Technology management teams are no strangers to key performance indicators. Network uptime, service availability, and time-to-repair help network and engineering teams manage network performance. Project managers track on-time and on-budget metrics to gauge project success. Budget forecasting accuracy and cost containment metrics are common for IT financial teams. All told, hundreds of KPIs are used by various technical, operational, and financial teams across technology management practices to track performance against target objectives.

Ultimately, a business served by a technology team seeks cost effective (budget-friendly) technology assets, services, and licenses that enable business processes and people. Perfect harmony would be achieved if the technology were instantly available, worked flawlessly forever, and cost nothing. Sounds nice, right?

Delivering flawless technology for free isn’t a realistic target (even if that is what the business requests).
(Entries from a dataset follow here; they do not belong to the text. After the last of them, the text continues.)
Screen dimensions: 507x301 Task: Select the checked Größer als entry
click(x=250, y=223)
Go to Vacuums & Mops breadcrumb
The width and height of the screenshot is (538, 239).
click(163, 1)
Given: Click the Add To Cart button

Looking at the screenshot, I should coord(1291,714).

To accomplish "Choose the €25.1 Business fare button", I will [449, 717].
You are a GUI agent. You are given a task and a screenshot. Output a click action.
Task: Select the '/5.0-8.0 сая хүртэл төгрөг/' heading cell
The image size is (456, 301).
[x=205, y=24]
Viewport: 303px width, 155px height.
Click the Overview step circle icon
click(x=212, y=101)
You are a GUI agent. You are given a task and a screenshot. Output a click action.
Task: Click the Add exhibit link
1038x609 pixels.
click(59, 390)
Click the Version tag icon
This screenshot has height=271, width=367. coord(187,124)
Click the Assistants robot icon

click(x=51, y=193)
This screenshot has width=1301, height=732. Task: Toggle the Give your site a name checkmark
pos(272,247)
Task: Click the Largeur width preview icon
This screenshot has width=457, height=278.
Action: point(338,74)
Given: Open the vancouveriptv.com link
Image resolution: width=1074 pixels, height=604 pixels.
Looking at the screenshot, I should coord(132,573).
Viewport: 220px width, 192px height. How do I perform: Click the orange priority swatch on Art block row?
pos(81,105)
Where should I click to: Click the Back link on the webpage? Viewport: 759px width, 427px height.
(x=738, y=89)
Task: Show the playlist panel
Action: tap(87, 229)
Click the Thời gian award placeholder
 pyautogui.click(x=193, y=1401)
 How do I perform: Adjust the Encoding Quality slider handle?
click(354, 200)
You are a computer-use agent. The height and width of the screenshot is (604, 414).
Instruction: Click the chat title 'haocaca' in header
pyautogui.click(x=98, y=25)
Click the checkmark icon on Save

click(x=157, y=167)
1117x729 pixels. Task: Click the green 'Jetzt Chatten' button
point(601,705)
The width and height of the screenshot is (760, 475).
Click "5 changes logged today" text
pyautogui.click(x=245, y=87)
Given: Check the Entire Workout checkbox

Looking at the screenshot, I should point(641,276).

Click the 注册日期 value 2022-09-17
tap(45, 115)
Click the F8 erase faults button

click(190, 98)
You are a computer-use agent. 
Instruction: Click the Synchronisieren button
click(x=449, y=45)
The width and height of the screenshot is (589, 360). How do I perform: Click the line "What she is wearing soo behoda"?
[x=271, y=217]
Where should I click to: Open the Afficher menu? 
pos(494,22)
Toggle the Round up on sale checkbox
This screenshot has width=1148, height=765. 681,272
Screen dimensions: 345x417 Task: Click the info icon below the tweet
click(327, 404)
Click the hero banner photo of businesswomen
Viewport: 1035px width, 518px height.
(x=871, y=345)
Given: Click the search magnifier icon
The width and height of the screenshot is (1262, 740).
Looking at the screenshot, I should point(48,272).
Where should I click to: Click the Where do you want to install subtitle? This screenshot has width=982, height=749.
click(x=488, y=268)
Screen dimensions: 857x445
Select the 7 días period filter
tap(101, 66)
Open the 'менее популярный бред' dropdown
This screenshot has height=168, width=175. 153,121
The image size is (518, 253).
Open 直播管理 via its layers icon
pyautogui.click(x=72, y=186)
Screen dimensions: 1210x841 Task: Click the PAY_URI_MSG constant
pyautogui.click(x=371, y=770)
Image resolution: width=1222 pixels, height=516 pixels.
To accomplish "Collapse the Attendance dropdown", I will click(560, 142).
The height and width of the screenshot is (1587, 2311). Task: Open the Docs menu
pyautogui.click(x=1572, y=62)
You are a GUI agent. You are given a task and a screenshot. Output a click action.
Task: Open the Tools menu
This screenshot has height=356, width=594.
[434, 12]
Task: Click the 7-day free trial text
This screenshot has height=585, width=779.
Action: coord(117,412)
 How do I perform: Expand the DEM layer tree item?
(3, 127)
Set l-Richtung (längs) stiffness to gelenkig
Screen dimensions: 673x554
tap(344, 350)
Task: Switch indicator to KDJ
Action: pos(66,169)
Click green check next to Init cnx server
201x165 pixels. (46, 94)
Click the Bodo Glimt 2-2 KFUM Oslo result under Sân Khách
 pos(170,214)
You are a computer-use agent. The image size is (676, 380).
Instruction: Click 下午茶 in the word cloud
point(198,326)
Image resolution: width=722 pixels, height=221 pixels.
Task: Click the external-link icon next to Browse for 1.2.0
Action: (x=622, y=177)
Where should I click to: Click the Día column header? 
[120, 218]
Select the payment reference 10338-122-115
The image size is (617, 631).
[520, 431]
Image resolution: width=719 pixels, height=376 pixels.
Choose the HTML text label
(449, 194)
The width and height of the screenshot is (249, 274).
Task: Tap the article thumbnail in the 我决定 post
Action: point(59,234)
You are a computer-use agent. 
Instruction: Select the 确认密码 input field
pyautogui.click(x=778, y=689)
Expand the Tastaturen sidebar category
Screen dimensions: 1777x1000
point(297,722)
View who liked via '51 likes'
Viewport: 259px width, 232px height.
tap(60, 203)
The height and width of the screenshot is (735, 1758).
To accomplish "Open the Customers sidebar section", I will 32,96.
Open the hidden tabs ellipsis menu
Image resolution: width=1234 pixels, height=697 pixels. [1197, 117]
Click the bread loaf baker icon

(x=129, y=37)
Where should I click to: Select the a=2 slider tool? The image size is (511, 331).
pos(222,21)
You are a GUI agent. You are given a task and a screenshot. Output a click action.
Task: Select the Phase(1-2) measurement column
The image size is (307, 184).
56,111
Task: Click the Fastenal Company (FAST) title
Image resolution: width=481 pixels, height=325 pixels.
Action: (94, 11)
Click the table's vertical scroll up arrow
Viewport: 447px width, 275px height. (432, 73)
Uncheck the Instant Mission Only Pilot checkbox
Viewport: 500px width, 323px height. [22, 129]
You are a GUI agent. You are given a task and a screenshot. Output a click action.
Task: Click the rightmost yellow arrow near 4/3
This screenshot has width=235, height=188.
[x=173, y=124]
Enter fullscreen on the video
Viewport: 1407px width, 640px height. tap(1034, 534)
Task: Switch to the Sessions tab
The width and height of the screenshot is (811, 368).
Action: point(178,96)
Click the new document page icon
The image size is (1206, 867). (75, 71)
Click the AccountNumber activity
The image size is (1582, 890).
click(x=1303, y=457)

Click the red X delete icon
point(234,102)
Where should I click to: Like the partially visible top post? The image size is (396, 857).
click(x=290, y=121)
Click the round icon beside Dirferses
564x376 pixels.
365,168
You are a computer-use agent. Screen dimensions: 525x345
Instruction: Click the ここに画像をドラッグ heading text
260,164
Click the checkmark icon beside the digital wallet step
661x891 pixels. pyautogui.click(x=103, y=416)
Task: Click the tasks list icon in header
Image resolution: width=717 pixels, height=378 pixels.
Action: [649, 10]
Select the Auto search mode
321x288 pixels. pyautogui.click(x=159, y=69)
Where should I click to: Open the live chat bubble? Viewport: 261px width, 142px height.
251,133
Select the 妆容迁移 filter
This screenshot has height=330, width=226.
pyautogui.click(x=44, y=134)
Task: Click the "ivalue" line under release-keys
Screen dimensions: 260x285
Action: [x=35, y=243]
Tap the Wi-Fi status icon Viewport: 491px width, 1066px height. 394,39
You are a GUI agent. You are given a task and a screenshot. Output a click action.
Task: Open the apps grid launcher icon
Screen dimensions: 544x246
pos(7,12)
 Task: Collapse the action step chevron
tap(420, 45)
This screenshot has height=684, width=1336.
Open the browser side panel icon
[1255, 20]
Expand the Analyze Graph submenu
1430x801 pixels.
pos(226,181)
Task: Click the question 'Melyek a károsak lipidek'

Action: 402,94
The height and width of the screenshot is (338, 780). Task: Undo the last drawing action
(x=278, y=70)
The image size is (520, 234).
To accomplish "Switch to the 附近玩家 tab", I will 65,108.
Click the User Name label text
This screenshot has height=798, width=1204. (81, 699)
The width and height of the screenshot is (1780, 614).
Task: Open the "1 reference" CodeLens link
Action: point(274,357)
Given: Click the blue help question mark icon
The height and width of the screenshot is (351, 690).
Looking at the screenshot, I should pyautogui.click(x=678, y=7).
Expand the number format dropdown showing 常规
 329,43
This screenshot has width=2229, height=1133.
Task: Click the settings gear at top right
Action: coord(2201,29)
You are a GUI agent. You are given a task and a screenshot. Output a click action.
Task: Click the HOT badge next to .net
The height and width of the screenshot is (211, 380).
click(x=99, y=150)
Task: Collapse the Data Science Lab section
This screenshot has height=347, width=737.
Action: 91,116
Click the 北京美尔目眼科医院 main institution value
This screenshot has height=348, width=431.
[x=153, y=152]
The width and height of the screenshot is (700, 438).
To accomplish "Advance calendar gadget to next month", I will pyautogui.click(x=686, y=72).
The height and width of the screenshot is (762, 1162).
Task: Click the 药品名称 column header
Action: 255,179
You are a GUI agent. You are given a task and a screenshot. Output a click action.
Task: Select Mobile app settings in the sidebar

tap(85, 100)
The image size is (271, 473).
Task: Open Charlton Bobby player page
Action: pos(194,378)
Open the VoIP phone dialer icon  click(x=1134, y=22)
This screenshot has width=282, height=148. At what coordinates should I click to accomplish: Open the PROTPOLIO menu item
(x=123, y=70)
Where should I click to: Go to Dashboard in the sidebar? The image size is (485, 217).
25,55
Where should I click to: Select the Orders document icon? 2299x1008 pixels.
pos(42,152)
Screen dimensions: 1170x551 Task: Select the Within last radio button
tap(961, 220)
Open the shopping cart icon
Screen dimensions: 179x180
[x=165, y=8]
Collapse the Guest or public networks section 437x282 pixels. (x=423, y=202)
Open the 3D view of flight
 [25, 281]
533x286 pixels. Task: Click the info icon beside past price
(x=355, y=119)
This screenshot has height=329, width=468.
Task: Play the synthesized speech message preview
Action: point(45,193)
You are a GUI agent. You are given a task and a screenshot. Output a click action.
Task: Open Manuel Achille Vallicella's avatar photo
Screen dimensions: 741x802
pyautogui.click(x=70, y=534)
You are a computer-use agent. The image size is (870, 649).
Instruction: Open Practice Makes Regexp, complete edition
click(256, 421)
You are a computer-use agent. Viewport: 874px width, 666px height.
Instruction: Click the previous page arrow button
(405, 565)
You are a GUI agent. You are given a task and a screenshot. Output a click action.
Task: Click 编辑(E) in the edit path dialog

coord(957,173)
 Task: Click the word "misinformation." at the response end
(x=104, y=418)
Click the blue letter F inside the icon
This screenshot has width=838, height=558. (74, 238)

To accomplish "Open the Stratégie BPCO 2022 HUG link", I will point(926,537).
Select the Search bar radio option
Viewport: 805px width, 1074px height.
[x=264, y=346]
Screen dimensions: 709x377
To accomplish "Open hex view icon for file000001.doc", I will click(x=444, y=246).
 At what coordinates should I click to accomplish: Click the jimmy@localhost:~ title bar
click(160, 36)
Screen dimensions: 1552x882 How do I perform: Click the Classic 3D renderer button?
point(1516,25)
Partnering with the business is essential, though, and understanding the perceived quality of engagement of the technology team through the eyes of users across the business is an essential measure of partnership value.

Internal customer satisfaction (CSAT) rounds out traditional technical, operational, and financial KPIs by offering valuable insight into the perceived value of technology management where it matters most – from the users of the technology. When the users are happy, engagement between technology teams and the business thrives.

Use standard KPIs to manage the technology lifecycle. Obsess over internal customer CSAT to drive engagement. CSAT is the next performance indicator.